Call me presumptuous but I've always wanted a brutish man-servant. The sort who can push people aside for me as I roam the streets of Sheffield.
But where to find such a thing?
Well, it turns out Wayne Manor is where to find such a thing because Bruce Wayne has a problem.
It would appear the house is haunted - haunted by a monster that's already killed a man and attacked poor old Alfred.
After some investigation, it turns out it's not a monster at all but Ubu, former man-servant to Ra's al Ghul.
Affected by an explosion and chemicals from the Lazarus Pit, he's now in the habit of glowing in the dark and looking for revenge on Batman for past indiscretions.
Needless to say he doesn't get it.
When I first read this tale as a kid, I didn't have a clue who Ra's al Ghul was or what the Lazarus Pit was. Nor had I previously been aware that Wayne Manor had been abandoned, or why it'd been abandoned.
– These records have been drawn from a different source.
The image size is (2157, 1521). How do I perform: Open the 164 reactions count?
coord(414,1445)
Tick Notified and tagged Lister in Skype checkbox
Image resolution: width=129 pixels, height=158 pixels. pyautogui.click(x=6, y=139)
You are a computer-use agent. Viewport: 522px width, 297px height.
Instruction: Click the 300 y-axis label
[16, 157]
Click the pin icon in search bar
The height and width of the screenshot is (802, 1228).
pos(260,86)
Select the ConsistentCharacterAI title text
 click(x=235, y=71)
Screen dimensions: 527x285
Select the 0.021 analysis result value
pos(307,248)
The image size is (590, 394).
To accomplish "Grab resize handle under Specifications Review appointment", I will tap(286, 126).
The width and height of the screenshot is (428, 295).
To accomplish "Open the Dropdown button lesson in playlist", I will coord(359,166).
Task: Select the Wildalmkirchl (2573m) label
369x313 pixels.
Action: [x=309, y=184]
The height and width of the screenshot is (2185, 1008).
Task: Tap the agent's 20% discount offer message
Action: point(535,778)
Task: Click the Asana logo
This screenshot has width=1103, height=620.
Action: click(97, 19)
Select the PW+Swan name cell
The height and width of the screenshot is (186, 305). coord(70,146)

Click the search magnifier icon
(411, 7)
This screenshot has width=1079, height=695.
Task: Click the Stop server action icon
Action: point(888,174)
What I was aware of was that, with a Gothic mansion, its darkened corridors stalked by a, "monster," it was a tale of mood and mystery.
Of course, what really sold it as such was the fact it was drawn by Jim Aparo.
I can't deny it, Jim Aparo's my favourite Batman artist. Neal Adams was fine but his work always seemed so polite compared to the more macho, rough-hewn look of Aparo. It's a fairly slight tale, only a few pages long - and feels more like an epilogue to another tale than a story in its own right - but the harsh moodiness of Aparo gives it a style that guarantees it takes hold in the memory more determinedly than logic suggests it ever should do.